:: Problem requirements ::
Copy out every line of the items below, word for word and in the same order.
## Begin Data for the task
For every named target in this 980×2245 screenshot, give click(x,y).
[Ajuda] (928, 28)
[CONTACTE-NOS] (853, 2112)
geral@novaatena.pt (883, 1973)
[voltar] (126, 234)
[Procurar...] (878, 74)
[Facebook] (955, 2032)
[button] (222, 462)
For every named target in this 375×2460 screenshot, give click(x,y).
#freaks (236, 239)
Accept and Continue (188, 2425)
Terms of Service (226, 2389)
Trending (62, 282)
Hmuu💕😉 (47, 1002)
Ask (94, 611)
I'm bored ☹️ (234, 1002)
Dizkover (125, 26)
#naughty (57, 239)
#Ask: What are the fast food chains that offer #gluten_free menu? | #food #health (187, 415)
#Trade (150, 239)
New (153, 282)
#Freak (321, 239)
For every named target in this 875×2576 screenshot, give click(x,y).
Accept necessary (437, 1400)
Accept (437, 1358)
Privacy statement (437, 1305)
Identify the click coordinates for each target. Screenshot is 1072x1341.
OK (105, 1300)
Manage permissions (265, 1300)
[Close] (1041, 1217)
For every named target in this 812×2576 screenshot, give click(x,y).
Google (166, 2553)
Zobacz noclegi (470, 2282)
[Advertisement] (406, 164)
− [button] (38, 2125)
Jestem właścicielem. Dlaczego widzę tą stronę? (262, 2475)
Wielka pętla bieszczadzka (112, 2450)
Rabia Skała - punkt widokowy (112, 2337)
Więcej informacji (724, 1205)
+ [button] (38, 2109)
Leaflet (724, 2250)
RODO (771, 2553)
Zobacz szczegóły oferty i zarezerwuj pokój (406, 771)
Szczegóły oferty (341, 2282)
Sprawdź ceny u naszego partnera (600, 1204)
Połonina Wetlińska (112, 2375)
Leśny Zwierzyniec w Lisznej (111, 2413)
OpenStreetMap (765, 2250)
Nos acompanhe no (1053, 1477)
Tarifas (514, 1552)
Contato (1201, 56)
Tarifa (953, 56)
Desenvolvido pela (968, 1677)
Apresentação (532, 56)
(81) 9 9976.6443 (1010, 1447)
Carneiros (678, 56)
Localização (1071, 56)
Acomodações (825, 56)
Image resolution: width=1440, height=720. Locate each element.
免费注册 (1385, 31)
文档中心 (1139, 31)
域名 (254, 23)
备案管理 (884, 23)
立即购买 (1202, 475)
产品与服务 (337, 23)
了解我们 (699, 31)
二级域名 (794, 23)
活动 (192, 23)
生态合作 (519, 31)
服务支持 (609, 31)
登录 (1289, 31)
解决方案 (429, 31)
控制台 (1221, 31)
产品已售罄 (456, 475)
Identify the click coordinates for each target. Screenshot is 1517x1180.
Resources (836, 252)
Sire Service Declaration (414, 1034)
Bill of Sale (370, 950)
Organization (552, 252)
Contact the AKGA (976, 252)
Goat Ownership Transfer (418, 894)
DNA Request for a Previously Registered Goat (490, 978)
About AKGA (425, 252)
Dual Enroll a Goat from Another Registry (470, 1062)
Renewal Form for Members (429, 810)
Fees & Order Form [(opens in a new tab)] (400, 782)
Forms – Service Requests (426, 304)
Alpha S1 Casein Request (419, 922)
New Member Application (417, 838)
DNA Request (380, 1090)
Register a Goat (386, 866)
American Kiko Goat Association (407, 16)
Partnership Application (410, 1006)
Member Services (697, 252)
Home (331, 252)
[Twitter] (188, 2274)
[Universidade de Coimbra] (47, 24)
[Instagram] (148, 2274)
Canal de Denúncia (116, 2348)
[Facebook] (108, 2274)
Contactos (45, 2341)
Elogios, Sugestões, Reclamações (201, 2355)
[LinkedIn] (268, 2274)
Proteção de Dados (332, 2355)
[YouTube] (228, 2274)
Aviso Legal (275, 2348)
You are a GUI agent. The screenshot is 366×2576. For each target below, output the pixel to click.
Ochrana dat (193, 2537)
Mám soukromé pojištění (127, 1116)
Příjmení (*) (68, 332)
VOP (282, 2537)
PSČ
## End Data for the task
:: Reply ::
For every named target in this 980×2245 screenshot, give click(x,y).
[Ajuda] (928, 28)
[CONTACTE-NOS] (853, 2112)
geral@novaatena.pt (883, 1973)
[voltar] (126, 234)
[Procurar...] (878, 74)
[Facebook] (955, 2032)
[button] (222, 462)
For every named target in this 375×2460 screenshot, give click(x,y).
#freaks (236, 239)
Accept and Continue (188, 2425)
Terms of Service (226, 2389)
Trending (62, 282)
Hmuu💕😉 (47, 1002)
Ask (94, 611)
I'm bored ☹️ (234, 1002)
Dizkover (125, 26)
#naughty (57, 239)
#Ask: What are the fast food chains that offer #gluten_free menu? | #food #health (187, 415)
#Trade (150, 239)
New (153, 282)
#Freak (321, 239)
For every named target in this 875×2576 screenshot, give click(x,y).
Accept necessary (437, 1400)
Accept (437, 1358)
Privacy statement (437, 1305)
Identify the click coordinates for each target. Screenshot is 1072x1341.
OK (105, 1300)
Manage permissions (265, 1300)
[Close] (1041, 1217)
For every named target in this 812×2576 screenshot, give click(x,y).
Google (166, 2553)
Zobacz noclegi (470, 2282)
[Advertisement] (406, 164)
− [button] (38, 2125)
Jestem właścicielem. Dlaczego widzę tą stronę? (262, 2475)
Wielka pętla bieszczadzka (112, 2450)
Rabia Skała - punkt widokowy (112, 2337)
Więcej informacji (724, 1205)
+ [button] (38, 2109)
Leaflet (724, 2250)
RODO (771, 2553)
Zobacz szczegóły oferty i zarezerwuj pokój (406, 771)
Szczegóły oferty (341, 2282)
Sprawdź ceny u naszego partnera (600, 1204)
Połonina Wetlińska (112, 2375)
Leśny Zwierzyniec w Lisznej (111, 2413)
OpenStreetMap (765, 2250)
Nos acompanhe no (1053, 1477)
Tarifas (514, 1552)
Contato (1201, 56)
Tarifa (953, 56)
Desenvolvido pela (968, 1677)
Apresentação (532, 56)
(81) 9 9976.6443 (1010, 1447)
Carneiros (678, 56)
Localização (1071, 56)
Acomodações (825, 56)
Image resolution: width=1440, height=720. Locate each element.
免费注册 (1385, 31)
文档中心 (1139, 31)
域名 (254, 23)
备案管理 (884, 23)
立即购买 (1202, 475)
产品与服务 (337, 23)
了解我们 (699, 31)
二级域名 (794, 23)
活动 (192, 23)
生态合作 (519, 31)
服务支持 (609, 31)
登录 (1289, 31)
解决方案 (429, 31)
控制台 (1221, 31)
产品已售罄 (456, 475)
Identify the click coordinates for each target. Screenshot is 1517x1180.
Resources (836, 252)
Sire Service Declaration (414, 1034)
Bill of Sale (370, 950)
Organization (552, 252)
Contact the AKGA (976, 252)
Goat Ownership Transfer (418, 894)
DNA Request for a Previously Registered Goat (490, 978)
About AKGA (425, 252)
Dual Enroll a Goat from Another Registry (470, 1062)
Renewal Form for Members (429, 810)
Fees & Order Form [(opens in a new tab)] (400, 782)
Forms – Service Requests (426, 304)
Alpha S1 Casein Request (419, 922)
New Member Application (417, 838)
DNA Request (380, 1090)
Register a Goat (386, 866)
American Kiko Goat Association (407, 16)
Partnership Application (410, 1006)
Member Services (697, 252)
Home (331, 252)
[Twitter] (188, 2274)
[Universidade de Coimbra] (47, 24)
[Instagram] (148, 2274)
Canal de Denúncia (116, 2348)
[Facebook] (108, 2274)
Contactos (45, 2341)
Elogios, Sugestões, Reclamações (201, 2355)
[LinkedIn] (268, 2274)
Proteção de Dados (332, 2355)
[YouTube] (228, 2274)
Aviso Legal (275, 2348)
You are a GUI agent. The screenshot is 366×2576. For each target below, output the pixel to click.
Ochrana dat (193, 2537)
Mám soukromé pojištění (127, 1116)
Příjmení (*) (68, 332)
VOP (282, 2537)
PSČ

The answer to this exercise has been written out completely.